TASK GOAL
Your answer should be the records, copied exactly, with the pictures removed.

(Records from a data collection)
☆ ☆ ☆
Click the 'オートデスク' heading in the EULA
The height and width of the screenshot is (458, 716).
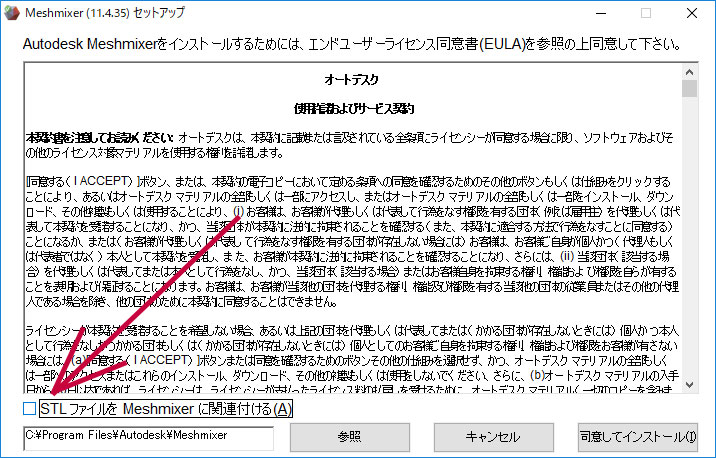[x=350, y=79]
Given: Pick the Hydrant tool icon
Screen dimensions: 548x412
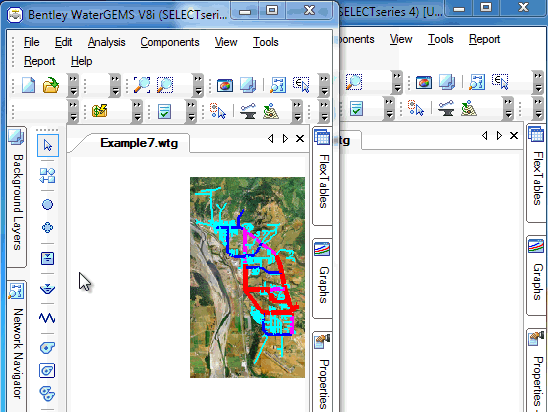Looking at the screenshot, I should [47, 228].
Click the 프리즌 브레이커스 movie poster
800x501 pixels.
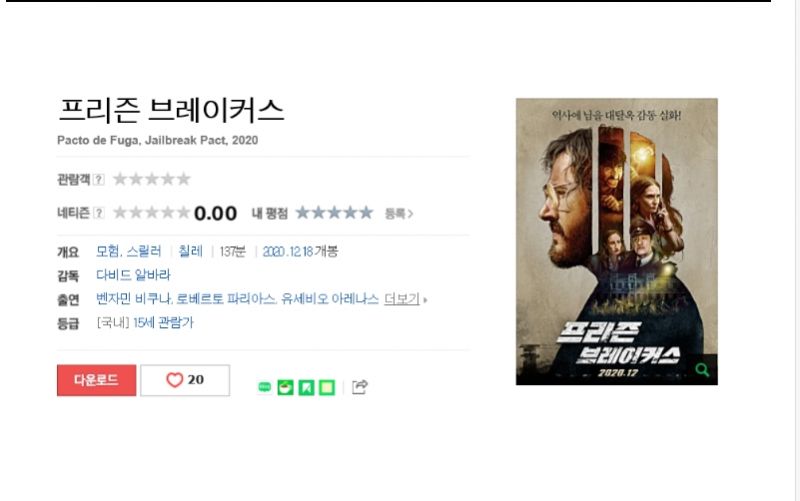click(616, 241)
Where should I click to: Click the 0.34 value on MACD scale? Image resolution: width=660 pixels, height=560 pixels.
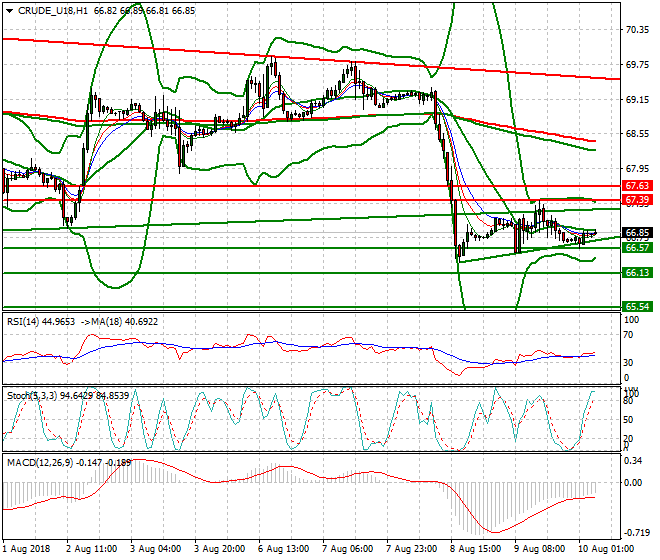pos(633,461)
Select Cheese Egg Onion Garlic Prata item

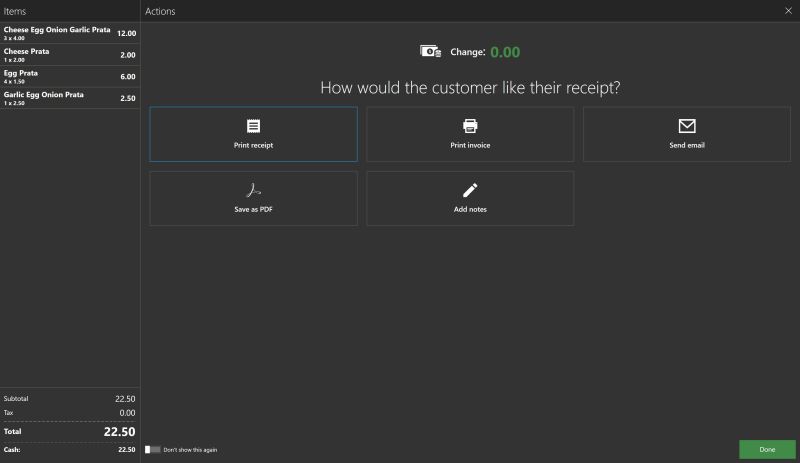(70, 33)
☆ ☆ ☆
SOLUTION
Click the 'オートデスク' heading in the EULA
The height and width of the screenshot is (458, 716).
[x=350, y=79]
Given: Pick the Hydrant tool icon
Screen dimensions: 548x412
Looking at the screenshot, I should [47, 228].
Click the 프리즌 브레이커스 movie poster
800x501 pixels.
click(616, 241)
Where should I click to: Click the 0.34 value on MACD scale? Image resolution: width=660 pixels, height=560 pixels.
pos(633,461)
Select Cheese Egg Onion Garlic Prata item

(70, 33)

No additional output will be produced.